Venezia è una città finita, svenduta, uccisa nell’animo dalle politiche miopi e clientelari di vent’anni di centrosinistra. A dirlo, è il ministro Renato Brunetta, cittadini al pari di Massimo Cacciari – primo destinatario delle critiche – della Serenissima (raccontò il ministro, poco dopo il suo insediamento, dei suoi trascorsi giovanili in laguna quando vendeva “gondoete de plastica”)
«Venezia oggi è la città dei magnati e dei centri sociali. Degli archistar e della chimica vecchia e velenosa. Dei tycoon e dei giocatori del casinò. Una città mercificata e svenduta da una classe dirigente che ha alzato bandiera bianca su Palazzo Grassi e sulla Punta della Dogana, rinunciando a qualsiasi progettualità per il futuro, inalberando enormi cartelloni pubblicitari che non hanno uguali al mondo per volgarità. Una classe dirigente in fuga, come l’aristocrazia veneziana che si arrese a Napoleone senza sparare un colpo. »

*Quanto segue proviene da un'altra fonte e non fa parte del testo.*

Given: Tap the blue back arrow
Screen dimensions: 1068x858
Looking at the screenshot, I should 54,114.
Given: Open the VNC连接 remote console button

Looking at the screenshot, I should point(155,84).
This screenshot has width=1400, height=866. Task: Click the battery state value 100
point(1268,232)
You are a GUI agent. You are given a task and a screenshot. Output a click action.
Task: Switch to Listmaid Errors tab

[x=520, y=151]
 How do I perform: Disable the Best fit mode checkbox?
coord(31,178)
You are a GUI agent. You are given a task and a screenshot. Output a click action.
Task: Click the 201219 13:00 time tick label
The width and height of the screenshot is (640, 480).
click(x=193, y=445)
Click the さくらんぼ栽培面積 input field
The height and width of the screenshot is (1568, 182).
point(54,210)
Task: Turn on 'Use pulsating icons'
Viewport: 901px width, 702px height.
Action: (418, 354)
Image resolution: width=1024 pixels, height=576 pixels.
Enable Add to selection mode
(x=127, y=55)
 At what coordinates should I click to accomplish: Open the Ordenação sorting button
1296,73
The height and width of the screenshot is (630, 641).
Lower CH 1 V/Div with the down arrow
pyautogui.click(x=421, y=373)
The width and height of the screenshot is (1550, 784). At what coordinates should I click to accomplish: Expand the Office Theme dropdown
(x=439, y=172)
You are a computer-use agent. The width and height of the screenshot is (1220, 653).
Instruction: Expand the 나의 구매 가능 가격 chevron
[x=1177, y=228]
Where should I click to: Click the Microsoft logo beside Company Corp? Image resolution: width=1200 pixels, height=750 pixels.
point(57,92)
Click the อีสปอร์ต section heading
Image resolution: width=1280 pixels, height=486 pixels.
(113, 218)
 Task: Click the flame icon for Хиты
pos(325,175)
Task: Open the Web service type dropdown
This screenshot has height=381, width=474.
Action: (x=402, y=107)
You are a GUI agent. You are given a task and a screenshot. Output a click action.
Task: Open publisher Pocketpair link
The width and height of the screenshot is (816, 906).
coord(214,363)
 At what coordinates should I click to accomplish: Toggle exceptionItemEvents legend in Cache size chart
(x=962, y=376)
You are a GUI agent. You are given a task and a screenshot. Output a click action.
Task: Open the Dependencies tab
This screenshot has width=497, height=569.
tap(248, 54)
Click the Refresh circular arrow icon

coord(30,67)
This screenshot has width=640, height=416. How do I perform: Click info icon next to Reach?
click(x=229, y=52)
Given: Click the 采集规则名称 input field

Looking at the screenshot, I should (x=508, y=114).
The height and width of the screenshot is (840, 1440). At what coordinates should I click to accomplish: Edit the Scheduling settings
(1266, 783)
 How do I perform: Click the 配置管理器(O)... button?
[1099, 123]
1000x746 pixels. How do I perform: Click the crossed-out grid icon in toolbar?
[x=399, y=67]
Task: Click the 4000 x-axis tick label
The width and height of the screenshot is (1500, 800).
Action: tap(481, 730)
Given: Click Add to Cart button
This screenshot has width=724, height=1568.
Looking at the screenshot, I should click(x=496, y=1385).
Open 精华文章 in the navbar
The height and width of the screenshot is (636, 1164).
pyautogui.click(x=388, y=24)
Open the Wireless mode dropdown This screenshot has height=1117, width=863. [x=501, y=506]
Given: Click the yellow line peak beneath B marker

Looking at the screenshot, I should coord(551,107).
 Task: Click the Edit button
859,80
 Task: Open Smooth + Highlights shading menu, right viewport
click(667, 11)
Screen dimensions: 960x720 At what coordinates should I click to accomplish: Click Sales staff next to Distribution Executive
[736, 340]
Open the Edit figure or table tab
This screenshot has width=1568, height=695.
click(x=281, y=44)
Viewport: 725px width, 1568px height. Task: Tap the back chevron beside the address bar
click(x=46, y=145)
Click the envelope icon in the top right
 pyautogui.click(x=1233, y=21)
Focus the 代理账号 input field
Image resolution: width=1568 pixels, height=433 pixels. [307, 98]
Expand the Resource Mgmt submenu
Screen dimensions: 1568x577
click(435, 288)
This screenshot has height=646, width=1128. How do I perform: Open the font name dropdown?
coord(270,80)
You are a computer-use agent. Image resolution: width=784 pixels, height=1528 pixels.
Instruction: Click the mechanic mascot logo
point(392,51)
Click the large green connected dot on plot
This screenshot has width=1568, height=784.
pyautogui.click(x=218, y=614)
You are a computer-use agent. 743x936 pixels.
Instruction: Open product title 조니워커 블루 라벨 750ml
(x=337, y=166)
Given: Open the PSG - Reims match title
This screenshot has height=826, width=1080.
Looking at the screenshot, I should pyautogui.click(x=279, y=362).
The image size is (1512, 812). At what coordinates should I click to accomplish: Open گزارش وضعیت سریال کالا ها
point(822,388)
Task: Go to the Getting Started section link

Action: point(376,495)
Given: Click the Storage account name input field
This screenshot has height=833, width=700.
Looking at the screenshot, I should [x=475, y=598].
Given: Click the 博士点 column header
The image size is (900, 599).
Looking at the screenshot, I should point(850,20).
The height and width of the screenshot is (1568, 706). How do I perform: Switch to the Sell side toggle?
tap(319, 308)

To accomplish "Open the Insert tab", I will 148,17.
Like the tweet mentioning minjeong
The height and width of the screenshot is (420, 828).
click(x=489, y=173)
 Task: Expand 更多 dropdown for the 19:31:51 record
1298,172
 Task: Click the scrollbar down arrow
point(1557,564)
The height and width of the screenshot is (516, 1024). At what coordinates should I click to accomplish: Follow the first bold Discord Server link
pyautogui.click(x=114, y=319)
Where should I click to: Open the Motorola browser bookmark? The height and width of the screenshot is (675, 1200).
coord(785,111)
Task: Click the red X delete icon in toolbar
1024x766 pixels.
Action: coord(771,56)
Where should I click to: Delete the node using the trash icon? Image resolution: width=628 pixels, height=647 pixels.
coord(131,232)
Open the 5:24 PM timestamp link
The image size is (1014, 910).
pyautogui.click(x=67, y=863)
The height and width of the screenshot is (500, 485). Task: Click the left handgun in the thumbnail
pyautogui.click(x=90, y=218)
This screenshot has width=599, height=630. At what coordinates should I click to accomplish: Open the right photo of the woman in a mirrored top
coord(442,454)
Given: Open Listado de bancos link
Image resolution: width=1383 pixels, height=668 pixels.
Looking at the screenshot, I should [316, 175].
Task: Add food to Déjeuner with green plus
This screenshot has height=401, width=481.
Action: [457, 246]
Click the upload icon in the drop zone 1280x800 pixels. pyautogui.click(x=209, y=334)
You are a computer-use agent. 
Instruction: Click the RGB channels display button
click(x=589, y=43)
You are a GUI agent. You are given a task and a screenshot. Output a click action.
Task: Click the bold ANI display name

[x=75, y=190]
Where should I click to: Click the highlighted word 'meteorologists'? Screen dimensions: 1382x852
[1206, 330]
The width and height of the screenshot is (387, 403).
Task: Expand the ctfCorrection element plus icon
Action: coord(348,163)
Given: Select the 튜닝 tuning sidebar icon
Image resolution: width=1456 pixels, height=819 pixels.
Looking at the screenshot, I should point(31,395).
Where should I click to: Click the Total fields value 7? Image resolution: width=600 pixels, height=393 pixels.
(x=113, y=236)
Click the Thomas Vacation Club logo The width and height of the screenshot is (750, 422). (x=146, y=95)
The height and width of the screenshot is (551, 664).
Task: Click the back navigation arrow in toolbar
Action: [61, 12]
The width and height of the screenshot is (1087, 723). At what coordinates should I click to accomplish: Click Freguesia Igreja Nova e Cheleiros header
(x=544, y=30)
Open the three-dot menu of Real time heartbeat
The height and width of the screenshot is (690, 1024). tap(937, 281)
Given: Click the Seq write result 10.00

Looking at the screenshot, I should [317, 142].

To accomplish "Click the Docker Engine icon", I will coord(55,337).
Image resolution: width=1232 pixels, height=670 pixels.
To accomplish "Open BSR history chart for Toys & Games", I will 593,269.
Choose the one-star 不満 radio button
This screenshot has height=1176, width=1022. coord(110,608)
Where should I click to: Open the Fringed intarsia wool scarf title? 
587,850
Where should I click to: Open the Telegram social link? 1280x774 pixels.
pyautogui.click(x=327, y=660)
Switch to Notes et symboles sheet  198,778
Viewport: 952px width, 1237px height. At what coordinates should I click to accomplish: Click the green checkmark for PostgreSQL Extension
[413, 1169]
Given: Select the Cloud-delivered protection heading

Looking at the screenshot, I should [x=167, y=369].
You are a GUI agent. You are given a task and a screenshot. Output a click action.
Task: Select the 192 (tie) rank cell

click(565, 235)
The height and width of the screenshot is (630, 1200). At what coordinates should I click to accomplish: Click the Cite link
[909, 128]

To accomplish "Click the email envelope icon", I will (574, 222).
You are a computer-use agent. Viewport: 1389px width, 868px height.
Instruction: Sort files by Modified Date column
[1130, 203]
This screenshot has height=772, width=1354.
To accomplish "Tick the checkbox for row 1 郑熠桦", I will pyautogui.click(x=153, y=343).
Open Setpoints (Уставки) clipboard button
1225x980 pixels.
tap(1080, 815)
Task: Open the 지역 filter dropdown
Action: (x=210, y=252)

Brunetta contesta bilanci e progetti di tanti anni di amministrazione lagunare, demolendo pezzo dopo pezzo tutti gli assi portanti della politica di Cacciari (dal programma della Biennale al Mose, dal declino di Marghera al turismo incontrollato), e lancia parallelamente la propria immagine di una Venezia futura: «Mi piace parlare di un quadrifoglio. Rilanciare Marghera e dare finalmente dignità di città a Mestre. Completare il Mose. Fare la metropolitana sublagunare, un anello invisibile perché costruito in fondo alla laguna che risolve l’insularità di Venezia, collegando aeroporto, ferrovia, Lido, Giudecca. E completare quello che Renzo Piano chiama il Magnete: il sistema viario intorno all’aeroporto. L’attuale classe dirigente veneziana è contraria a tutti e quattro i petali del quadrifoglio. Che invece dev’essere la premessa su cui poi costruire il Rinascimento culturale della mia città».